Chichén Itzá es la más visitada y un Patrimonio de la Humanidad. Llega a las 8 am para evitar multitudes. Uxmal es la más elegante arquitectónicamente: el Cuadrángulo de las Monjas y la Pirámide del Adivino son para tomarse el tiempo. Ek Balam, menos conocida, permite subir a la pirámide y tiene una fachada estucada única. Kabah, Labná y Sayil completan la ruta Puuc.
Hay más de 6,000 cenotes registrados en la Península de Yucatán. Los más visitados desde Mérida son los del corredor Mérida-Valladolid: Ik Kil (el más fotogénico), Suytun, X'Canché (en Ek Balam), y Hubiku. Para experiencias menos masificadas: Cenote Samulá y Xkekén en Valladolid, o los cenotes de la Ruta de los Conventos.
Celestún es famoso por sus flamencos rosados en la reserva de la biósfera: los tours en lancha salen temprano y el contraste de los pájaros con el manglar es uno de los espectáculos naturales más memorables de México. El puerto de Sisal, a 44 km de Mérida, combina playa tranquila, picnic en medio del mar y manglar en lancha. Progreso es la opción de playa más cercana.

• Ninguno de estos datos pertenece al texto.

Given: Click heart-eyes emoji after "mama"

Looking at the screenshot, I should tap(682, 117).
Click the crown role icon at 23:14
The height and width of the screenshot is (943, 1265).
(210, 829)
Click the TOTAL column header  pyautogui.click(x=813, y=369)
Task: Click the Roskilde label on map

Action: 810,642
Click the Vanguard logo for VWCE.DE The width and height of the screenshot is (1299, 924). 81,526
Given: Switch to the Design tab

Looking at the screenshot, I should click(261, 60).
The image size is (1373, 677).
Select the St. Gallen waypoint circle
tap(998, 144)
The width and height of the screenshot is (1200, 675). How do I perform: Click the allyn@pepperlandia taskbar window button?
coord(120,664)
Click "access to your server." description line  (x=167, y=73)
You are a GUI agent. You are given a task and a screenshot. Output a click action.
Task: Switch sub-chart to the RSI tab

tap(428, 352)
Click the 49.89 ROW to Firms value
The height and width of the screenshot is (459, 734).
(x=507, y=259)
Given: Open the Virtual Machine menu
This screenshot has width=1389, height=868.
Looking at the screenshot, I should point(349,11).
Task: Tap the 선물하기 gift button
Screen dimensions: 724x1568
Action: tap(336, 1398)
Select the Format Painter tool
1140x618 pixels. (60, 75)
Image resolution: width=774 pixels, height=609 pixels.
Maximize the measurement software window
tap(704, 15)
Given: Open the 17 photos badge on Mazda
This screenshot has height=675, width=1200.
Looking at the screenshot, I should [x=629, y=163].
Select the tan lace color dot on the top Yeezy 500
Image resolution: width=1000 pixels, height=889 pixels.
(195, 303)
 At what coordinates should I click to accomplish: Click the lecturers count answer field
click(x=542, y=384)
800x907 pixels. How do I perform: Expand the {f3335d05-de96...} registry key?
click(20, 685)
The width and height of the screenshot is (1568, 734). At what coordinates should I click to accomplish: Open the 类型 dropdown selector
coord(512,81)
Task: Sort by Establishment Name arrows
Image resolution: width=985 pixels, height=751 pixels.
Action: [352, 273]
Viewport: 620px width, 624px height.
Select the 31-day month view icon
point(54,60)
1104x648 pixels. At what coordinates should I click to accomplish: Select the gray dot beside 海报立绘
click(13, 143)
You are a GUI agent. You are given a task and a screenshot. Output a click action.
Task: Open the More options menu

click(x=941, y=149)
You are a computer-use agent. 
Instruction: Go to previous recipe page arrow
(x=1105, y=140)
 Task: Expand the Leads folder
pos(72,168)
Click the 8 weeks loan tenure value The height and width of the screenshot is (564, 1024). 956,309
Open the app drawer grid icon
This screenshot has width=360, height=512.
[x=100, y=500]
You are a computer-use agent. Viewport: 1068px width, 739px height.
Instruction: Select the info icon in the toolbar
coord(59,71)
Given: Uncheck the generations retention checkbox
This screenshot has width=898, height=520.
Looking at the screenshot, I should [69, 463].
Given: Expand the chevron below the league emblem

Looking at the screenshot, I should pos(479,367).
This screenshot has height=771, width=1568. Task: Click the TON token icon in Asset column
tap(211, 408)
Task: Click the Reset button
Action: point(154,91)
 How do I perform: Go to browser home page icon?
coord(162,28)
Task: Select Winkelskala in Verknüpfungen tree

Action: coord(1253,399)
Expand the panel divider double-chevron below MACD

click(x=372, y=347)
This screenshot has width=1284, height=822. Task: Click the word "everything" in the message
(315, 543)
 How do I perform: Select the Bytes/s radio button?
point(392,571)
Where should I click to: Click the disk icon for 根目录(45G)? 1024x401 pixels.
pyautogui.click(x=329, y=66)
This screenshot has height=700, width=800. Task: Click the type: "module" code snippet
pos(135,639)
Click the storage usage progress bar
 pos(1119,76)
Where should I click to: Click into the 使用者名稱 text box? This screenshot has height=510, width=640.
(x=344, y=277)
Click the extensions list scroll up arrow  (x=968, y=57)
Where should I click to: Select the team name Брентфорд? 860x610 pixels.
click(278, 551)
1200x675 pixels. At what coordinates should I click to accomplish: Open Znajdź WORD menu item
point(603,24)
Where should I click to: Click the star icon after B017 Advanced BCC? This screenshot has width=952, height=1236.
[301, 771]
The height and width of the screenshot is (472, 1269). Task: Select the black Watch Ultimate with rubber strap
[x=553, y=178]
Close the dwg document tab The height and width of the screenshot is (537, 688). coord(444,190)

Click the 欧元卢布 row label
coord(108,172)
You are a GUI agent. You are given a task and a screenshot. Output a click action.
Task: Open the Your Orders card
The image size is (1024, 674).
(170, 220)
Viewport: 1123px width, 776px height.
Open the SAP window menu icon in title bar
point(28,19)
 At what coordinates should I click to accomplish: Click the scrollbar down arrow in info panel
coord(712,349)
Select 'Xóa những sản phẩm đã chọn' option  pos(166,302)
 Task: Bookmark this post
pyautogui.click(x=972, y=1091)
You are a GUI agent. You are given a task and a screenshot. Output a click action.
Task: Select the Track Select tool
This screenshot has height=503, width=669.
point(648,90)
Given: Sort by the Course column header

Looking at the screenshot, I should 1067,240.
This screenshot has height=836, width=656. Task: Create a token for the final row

Capital y corazón del estado. El Paseo Montejo con sus mansiones porfirianas, el Mercado Lucas de Gálvez, la Catedral y el Gran Museo del Mundo Maya. El domingo el centro se cierra a los autos y toda la familia yucateca sale a la calle: es el mejor día para comer en el mercado. Hacienda Teya y Hacienda Xcanatún ofrecen experiencias gastronómicas de primer nivel en las afueras.
La temporada seca (noviembre–abril) es la ideal: cielos despejados, temperaturas de 24–32°C. De mayo a octubre es temporada de lluvias (caluroso y húmedo pero con menos turistas y hoteles más baratos). Evita semana santa y julio-agosto si prefieres menos gente en los sitios arqueológicos.
La forma más cómoda es contratar tours con transporte incluido desde Mérida. Nuestro catálogo cubre los principales destinos con guías certificados y recogida en hotel. Para moverse de forma independiente entre ciudades, ADO tiene salidas frecuentes de la central de autobuses de Mérida.
A 160 km de Mérida y a 45 km de Chichén Itzá, Valladolid es el lugar perfecto para descansar entre sitios arqueológicos y cenotes. Su zócalo colonial, el Convento de San Bernardino de Siena (construido sobre un cenote que puedes nadar), el Cenote Zaci en el centro del pueblo y la calle de los olores con sus tiendas de artesanías hacen de Valladolid una parada de 1-2 noches muy recomendable.
Izamal es el único pueblo mexicano donde conviven tres culturas en un mismo espacio: el convento franciscano más grande de las Américas construido sobre una pirámide maya, con el pueblo maya yucateco viviendo alrededor. Todo el pueblo está pintado de amarillo. Es destino de un día desde Mérida y vale la pena llegar al Convento de San Antonio de Padua al mediodía cuando la luz crea un ambiente dorado.
La cochinita pibil es el plato más famoso, pero Yucatán tiene una cocina muy rica: el relleno negro (hecho con chile chilhuacle negro quemado), el poc chuc (cerdo marinado con naranja agria), el papadzul (tacos bañados en pepita y salsa de tomate), los salbutes y panuchos de los mercados matutinos, y los marquesitas crujientes de las noches en el Parque Santa Lucía. El mercado Lucas de Gálvez en Mérida es el mejor punto de partida.